▶ **Short task**
Reproduce word for word the stretch of the thread about the puzzling C program from "Richard Tobin" through "of DS9K users.".

▶ **Text segment**
-------

Puzzling program

C

Christopher Benson-Manica

Joe Wright said:
Please allow me..
Likewise...

#include <stdio.h>
int main(void) {
char *s = "abc";
int *i = (int *)s;
printf("%08x", *i);

printf("%08x\n", *i);
 
C

Christopher Benson-Manica

Lew Pitcher said:
The answer is that the program is poorly written and invokes behaviour that is
not defined by the C standard. As "undefined behaviour" means that anything
can happen, the output value of 636\261 is just as valid (and just as likely)
as any other output.

Equally valid, yes, but hardly as likely, unless there are an infinite
number of DS9K implementations to smooth out the spike at 636261
produced by non-evil little endian ASCII implementations.
 
R

Richard Tobin

Christopher Benson-Manica said:
Equally valid, yes, but hardly as likely, unless there are an infinite
number of DS9K implementations to smooth out the spike at 636261
produced by non-evil little endian ASCII implementations.

It's not the number of implementations that counts. It's the enormous
silent majority of DS9K users.

-------

▶ **Data shown**
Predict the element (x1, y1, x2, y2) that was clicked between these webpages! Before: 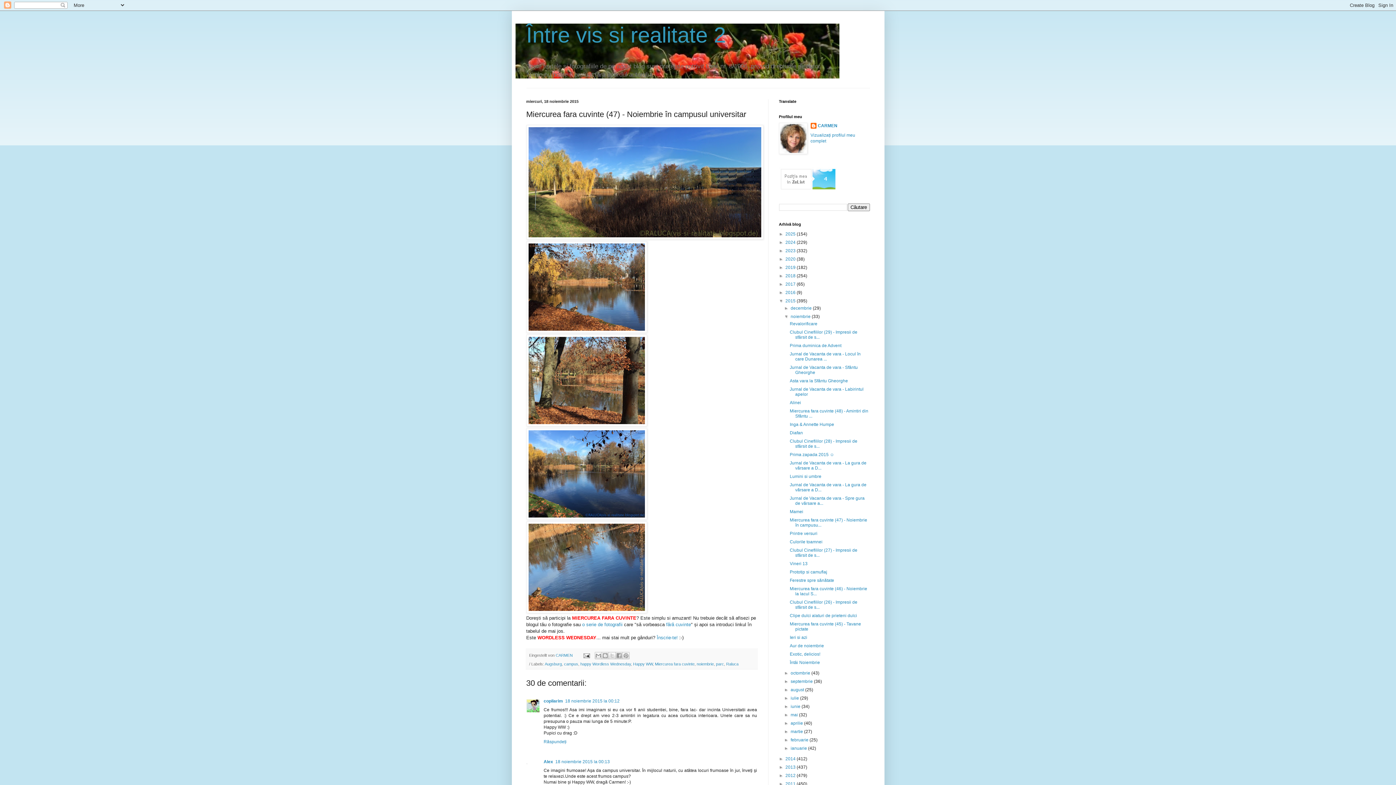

-------

▶ **In response**
Richard Tobin

Christopher Benson-Manica said:
Equally valid, yes, but hardly as likely, unless there are an infinite
number of DS9K implementations to smooth out the spike at 636261
produced by non-evil little endian ASCII implementations.

It's not the number of implementations that counts. It's the enormous
silent majority of DS9K users.